▶ _INSTRUCTIONS FOR THE TASK_: Each line of the listing that contains "will" should be found and copied.

========

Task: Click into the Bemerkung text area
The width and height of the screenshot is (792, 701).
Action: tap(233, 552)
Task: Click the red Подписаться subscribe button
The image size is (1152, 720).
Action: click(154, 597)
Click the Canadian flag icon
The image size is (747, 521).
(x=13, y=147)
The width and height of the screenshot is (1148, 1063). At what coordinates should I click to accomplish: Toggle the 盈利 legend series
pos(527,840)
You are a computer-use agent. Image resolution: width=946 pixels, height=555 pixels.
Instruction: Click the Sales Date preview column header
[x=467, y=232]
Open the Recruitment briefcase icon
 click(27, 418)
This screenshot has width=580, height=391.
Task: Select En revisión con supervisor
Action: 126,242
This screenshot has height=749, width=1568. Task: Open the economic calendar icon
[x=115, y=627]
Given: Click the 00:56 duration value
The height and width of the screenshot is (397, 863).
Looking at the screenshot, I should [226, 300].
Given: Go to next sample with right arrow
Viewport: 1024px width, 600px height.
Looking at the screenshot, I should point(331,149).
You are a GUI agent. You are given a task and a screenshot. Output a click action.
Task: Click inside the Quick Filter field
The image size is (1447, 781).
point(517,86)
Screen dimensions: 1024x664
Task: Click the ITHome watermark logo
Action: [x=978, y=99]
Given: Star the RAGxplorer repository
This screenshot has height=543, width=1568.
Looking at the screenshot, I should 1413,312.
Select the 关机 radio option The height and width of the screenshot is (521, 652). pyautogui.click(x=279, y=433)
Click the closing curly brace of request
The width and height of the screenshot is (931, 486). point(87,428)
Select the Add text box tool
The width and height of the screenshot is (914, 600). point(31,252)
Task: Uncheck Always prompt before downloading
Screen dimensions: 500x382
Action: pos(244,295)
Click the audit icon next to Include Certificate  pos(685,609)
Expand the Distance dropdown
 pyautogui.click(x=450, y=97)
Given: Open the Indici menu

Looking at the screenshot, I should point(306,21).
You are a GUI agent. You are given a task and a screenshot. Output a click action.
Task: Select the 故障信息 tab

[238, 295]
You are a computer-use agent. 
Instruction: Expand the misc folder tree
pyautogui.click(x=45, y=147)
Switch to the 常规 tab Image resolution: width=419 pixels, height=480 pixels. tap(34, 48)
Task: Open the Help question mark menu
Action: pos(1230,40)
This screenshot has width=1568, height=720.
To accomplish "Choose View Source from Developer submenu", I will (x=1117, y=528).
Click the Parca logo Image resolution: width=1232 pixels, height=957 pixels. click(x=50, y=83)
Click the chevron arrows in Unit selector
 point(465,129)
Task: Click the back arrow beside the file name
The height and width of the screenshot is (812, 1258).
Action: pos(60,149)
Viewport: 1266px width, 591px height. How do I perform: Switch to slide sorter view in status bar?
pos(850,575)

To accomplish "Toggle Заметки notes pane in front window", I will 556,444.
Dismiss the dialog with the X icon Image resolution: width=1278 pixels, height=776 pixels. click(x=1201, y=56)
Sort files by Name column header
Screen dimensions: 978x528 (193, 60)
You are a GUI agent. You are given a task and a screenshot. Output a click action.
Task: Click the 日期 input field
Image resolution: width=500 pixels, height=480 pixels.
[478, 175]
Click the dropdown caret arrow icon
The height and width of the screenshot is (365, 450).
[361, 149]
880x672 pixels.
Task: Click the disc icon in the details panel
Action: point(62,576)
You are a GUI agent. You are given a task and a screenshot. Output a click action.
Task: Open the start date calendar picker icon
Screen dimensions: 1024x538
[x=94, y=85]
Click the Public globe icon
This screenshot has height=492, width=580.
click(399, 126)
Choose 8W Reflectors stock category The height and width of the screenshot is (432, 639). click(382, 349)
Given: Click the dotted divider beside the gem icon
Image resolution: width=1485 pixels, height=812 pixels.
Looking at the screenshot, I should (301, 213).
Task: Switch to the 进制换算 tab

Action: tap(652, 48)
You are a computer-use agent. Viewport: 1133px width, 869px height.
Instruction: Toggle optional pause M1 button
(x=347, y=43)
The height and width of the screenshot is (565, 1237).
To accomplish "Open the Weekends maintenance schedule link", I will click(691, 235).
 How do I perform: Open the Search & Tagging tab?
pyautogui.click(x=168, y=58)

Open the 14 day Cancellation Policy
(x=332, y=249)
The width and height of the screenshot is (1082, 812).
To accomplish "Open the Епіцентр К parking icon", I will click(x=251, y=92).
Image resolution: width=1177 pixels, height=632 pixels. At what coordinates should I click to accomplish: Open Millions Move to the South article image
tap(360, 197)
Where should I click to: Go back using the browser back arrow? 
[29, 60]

========

▶ _EXERCISE ANSWER_:
To accomplish "Choose View Source from Developer submenu", I will (x=1117, y=528).
To accomplish "Toggle Заметки notes pane in front window", I will 556,444.
To accomplish "Open the Weekends maintenance schedule link", I will click(691, 235).
To accomplish "Open the Епіцентр К parking icon", I will click(x=251, y=92).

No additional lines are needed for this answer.